Carsten Dominik <carsten.domi...@gmail.com> wrote:
Hi Hsiu-Khuern,
I am not able to reproduce the problem.
- Carsten
On Sep 2, 2009, at 12:03 AM, Hsiu-Khuern Tang wrote:
* On Fri 05:45AM +0000, 24 Jul 2009, Tang, Hsiu-Khuern (hsiu-khuern.t...@hp.com
) wrote:
* On Fri 01:22AM +0000, 24 Jul 2009, Bastien (bastiengue...@googlemail.com
) wrote:
Hi Hsiu-Khuern,
I've just pushed a fix for this: when the "src" switch is present,
including a file won't escape org-like lines.
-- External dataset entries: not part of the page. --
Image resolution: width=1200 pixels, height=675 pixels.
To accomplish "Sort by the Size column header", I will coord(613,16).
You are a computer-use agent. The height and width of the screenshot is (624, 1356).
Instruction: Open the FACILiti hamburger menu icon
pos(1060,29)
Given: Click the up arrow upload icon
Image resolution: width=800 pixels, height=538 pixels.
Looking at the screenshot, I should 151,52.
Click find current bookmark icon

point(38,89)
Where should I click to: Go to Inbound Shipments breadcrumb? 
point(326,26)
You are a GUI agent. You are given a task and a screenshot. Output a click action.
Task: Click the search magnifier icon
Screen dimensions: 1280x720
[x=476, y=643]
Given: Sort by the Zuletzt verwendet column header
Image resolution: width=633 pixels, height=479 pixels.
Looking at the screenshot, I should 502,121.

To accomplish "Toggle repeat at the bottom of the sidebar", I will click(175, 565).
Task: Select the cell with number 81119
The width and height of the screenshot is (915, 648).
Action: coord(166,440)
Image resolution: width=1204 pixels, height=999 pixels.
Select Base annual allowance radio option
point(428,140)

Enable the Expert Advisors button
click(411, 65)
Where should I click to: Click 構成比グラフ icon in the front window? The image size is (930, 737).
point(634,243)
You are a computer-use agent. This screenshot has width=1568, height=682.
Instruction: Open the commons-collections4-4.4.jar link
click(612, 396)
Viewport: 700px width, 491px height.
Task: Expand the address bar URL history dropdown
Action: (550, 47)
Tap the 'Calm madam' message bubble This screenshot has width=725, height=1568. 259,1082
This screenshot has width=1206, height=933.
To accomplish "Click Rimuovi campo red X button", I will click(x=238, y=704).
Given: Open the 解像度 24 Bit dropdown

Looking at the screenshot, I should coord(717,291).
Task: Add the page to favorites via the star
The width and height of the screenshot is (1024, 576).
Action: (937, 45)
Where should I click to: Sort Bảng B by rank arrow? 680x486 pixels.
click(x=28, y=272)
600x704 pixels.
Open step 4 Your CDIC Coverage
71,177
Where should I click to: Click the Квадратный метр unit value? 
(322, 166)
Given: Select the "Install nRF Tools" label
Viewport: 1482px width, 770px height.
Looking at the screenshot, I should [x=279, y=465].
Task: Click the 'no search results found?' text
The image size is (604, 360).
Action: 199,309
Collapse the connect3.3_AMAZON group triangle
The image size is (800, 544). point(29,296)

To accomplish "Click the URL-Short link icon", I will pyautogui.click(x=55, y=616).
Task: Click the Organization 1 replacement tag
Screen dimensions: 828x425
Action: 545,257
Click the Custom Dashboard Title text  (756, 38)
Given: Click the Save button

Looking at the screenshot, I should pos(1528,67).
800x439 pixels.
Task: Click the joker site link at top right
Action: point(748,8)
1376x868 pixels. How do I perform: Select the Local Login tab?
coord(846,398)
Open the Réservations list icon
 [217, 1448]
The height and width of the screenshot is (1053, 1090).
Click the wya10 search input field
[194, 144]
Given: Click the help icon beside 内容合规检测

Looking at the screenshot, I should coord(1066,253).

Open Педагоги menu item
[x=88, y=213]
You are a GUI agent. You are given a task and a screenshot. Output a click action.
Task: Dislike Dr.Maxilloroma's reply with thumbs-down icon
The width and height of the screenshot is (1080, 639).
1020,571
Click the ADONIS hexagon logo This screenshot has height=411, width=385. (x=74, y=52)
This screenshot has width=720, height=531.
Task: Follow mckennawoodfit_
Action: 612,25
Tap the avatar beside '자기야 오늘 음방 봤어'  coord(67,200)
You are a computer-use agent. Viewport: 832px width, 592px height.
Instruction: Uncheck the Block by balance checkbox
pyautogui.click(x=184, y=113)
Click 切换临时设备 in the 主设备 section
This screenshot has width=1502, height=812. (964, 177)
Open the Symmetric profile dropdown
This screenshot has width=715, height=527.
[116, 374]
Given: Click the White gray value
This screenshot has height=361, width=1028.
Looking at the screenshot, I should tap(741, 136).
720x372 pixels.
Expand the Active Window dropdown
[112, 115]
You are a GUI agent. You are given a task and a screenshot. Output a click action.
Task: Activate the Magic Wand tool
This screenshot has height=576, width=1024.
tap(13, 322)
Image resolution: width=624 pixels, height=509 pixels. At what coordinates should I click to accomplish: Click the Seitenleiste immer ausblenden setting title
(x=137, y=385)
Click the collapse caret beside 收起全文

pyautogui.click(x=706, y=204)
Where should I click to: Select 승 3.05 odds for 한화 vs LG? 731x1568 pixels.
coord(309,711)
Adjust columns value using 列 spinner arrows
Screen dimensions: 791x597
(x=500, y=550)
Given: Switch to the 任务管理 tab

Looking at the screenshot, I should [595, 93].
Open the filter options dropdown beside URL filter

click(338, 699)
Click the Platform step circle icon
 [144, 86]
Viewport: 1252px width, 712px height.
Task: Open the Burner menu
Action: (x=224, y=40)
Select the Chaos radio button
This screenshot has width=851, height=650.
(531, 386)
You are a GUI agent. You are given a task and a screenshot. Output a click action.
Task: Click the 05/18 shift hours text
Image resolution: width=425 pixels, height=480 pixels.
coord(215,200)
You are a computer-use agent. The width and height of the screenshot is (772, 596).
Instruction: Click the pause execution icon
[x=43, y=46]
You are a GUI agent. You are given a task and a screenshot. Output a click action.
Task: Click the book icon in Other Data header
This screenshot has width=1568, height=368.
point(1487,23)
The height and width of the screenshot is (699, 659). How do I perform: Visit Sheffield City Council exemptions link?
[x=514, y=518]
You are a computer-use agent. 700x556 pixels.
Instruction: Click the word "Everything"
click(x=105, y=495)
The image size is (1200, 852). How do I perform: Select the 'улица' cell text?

With a bare #
+include
we still escape lines starting with * or #.
Please test it and report any problem.
It works beautifully now. Thank you very much for the fix!
It looks Org has reverted to the old behavior: inserting a comma at
a beginning
of every line in the #INCLUDE'd file that starts with whitespace
followed by #.
For example, if you export this as ascii (see
http://article.gmane.org/gmane.emacs.orgmode/15718):
File 1: a.org
==================================================
* test
#+INCLUDE: "a.sh" src sh
==================================================
File 2: a.sh
==================================================
#!/bin/sh
## shell comment
echo "This is a test"
==================================================
the output contains the line ", ## shell comment".
Related question: what git commands does one use to obtain all the
commits that
changed a particular range of lines in a file? I'm quite lost with
git.
--
Best,
Hsiu-Khuern.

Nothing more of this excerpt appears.